Christmas lo observó con atención. Una chaqueta excesivamente chillona se le abombaba bajo las axilas. Y en el bolsillo derecho de los pantalones se intuía el perfil de una navaja automática.

—¿Y cuál es el problema?

—Soy de Brooklyn —respondió el Calabrés. Se aproximó al oído de Christmas—: Y tengo una banda propia —le susurró. Echó un par de ojeadas a derecha e izquierda, y enseguida se inclinó de nuevo hacia Christmas—. ¿Por qué no hablas también de mí en tu emisión? Un poco de publicidad nunca viene mal, no sé si me explico… A cambio, quizá podría darte algún soplo.

Christmas sonrió.

—¿Quieres saber algo fuerte? —dijo el gángster—. ¿Sabes cómo me llamo? Pasquale Anselmo. Soy el único en todo Nueva York que tiene dos fichas del FBI. Porque no saben cuál es el nombre y cuál el apellido. En una ficha pone «Pasquale Anselmo» y en la otra «Anselmo Pasquale». —Miró a Christmas, esperando una reacción—. ¿No lo has entendido? —El gángster rió—. Es fuerte, anda.

—Sí, es fuerte, Calabrés —bromeó Christmas—. Tú escucha el programa.

—¿Esto de qué va? —se interpuso un negro con un traje de raso—. ¿Les haces publicidad a los blancos y no a los negros? —Se puso delante del Calabrés—. ¿Crees que solo los italianos, los judíos y los irlandeses tienen cojones?

—Vete a hacer puñetas, chulo putas —respondió el Calabrés.

—Estás en mi territorio, mierda pálida —contestó el negro.

—Vale, ya está bien —intervino Cyril—. ¿Qué coño tenéis en la cabeza? ¡Me cago en la leche, que os den por culo a los dos!

El Calabrés miró con cara de pocos amigos al chulo.

—Nos veremos por la calle.

Luego se marchó a pasos acompasados.

—¡Cuando quieras! —gritó el negro.

Cyril agarró a Christmas por un brazo y lo llevó al que había sido el piso de la hermana Bessie.

—Yo también me he comprado una casa. Muy grande. Aquí en Harlem no cuestan un carajo —le dijo al tiempo que introducía la llave en la cerradura de la puerta en la que ahora figuraba el rótulo «CKC»—. La hermana Bessie se ha instalado en nuestra casa. Al fin y al cabo son mis sobrinos.

Cyril abrió la puerta. El piso estaba recién pintado. Había montones de cajas llenas de material eléctrico y cables diseminados por todas partes.

—Todavía está todo manga por hombro, pero quedará precioso —dijo orgulloso. Luego cogió un micrófono y se lo mostró a Christmas—. Hablarás por aquí.

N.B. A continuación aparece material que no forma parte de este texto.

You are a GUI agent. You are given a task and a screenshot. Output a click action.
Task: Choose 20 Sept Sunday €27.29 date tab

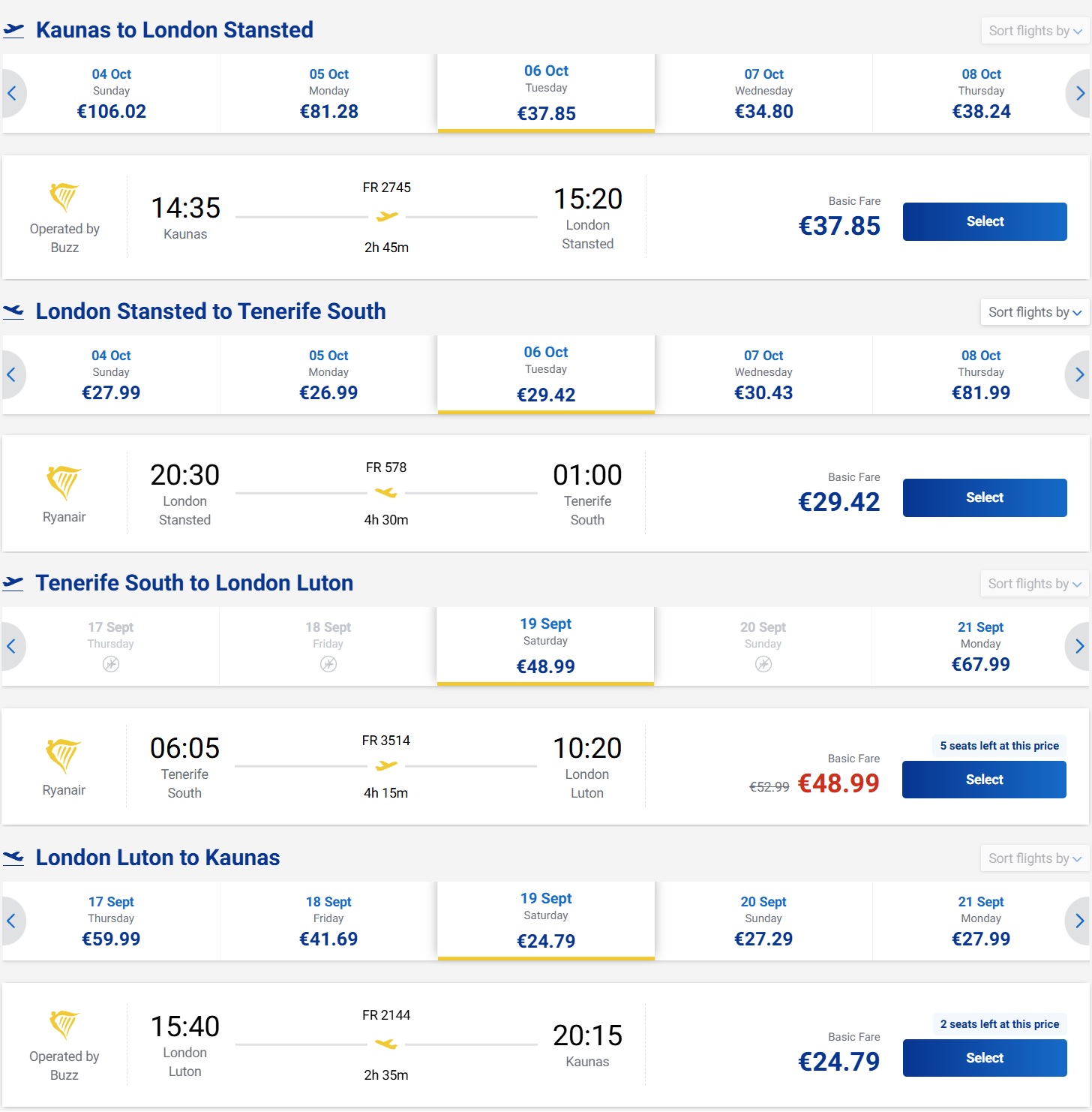[x=764, y=921]
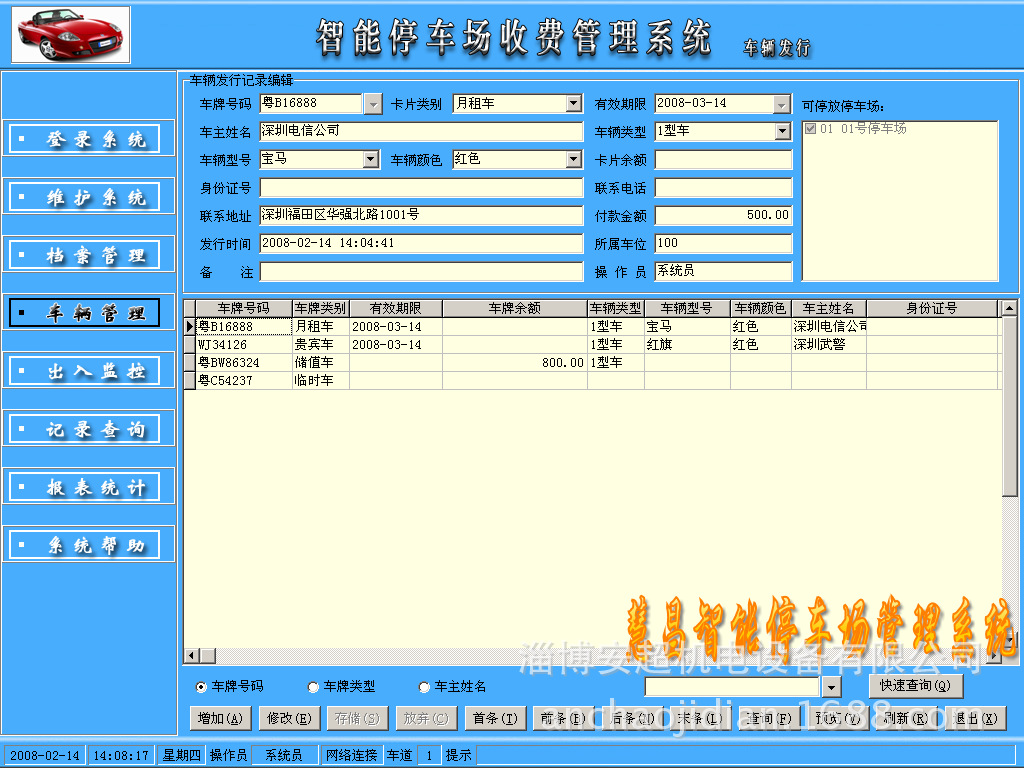Toggle the 01号停车场 parking lot checkbox
1024x768 pixels.
tap(809, 129)
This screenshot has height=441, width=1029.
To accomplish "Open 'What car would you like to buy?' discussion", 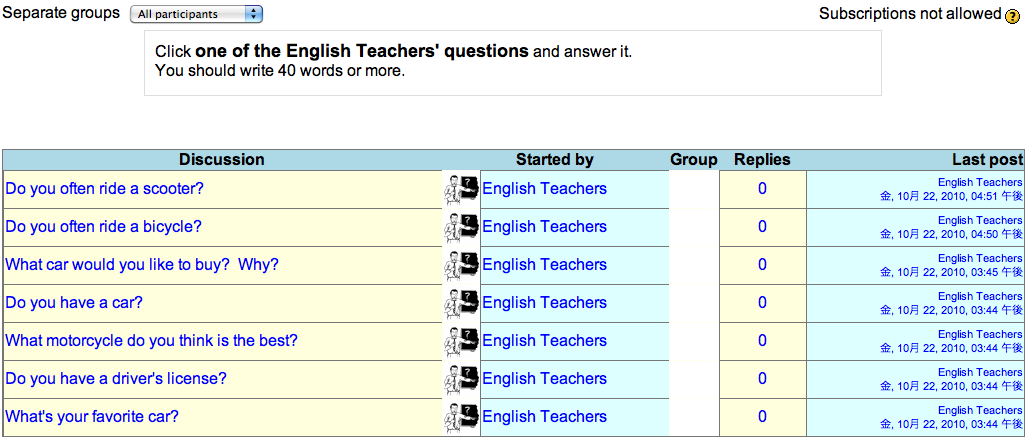I will [142, 265].
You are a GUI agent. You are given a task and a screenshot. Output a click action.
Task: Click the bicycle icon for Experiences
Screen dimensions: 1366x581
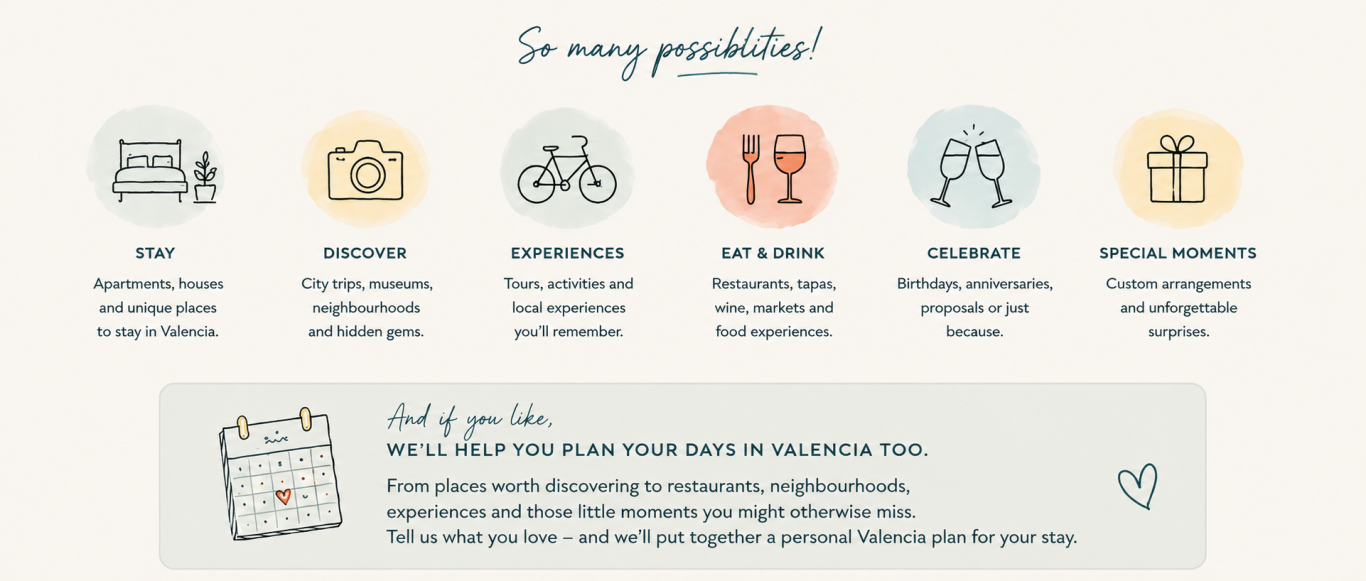pos(567,170)
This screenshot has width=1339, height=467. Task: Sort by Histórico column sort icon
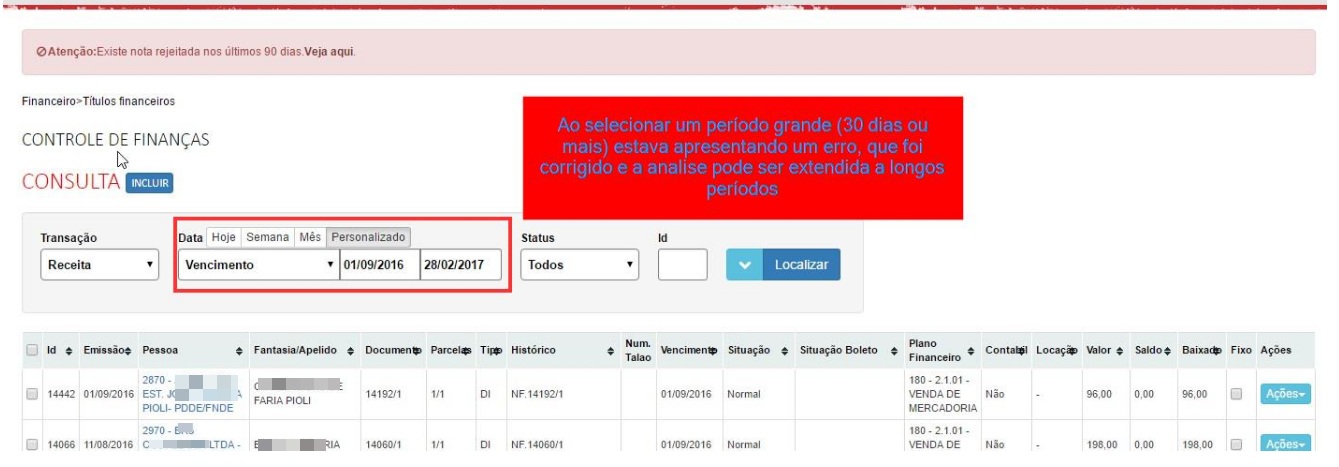[609, 350]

Es sensibilísimo.

Christmas miró alrededor. Su casa. Había vuelto a casa.

—¿La encontraste? —le preguntó entonces Cyril.

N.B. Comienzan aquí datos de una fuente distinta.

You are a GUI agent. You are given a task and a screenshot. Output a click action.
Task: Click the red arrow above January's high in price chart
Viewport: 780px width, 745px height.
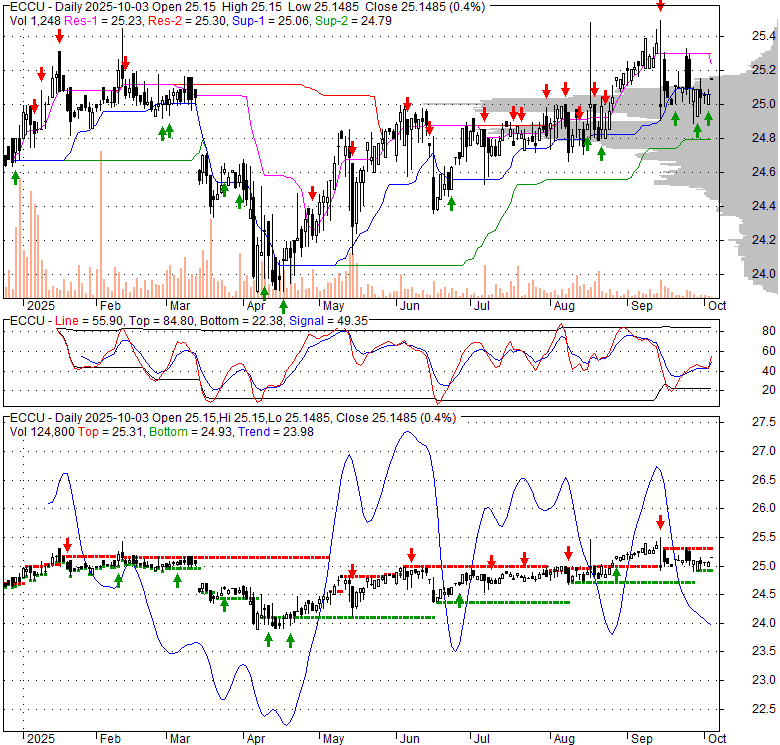tap(59, 37)
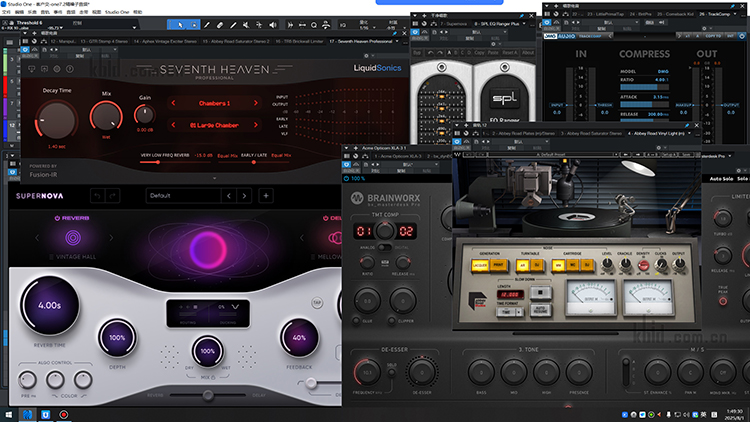Click the Supernova undo arrow icon
Screen dimensions: 750x422
[97, 195]
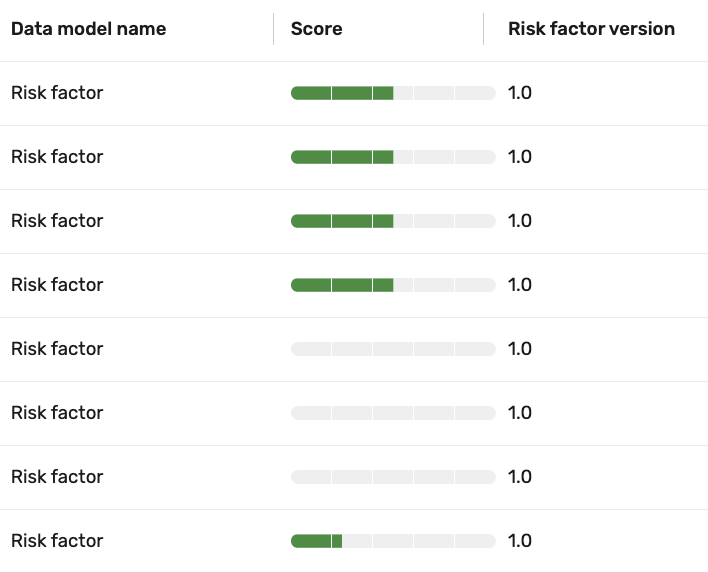Click divider between name and Score columns
The width and height of the screenshot is (708, 572).
click(x=274, y=29)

—He decidido escribir teatro —dijo Christmas.

Cyril lo miró en silencio.

Christmas recorrió el piso, abriendo distraídamente cajas, mirando instrumentos brillantes. Después se dio la vuelta.

—No quiero hablar de ella —añadió.

Cyril se sentó en una silla desvencijada. Se frotó los dedos nudosos, con expresión absorta. Apenada. Cuando levantó la cara, sonreía.

—Conque teatro —dijo—. Me gusta el teatro.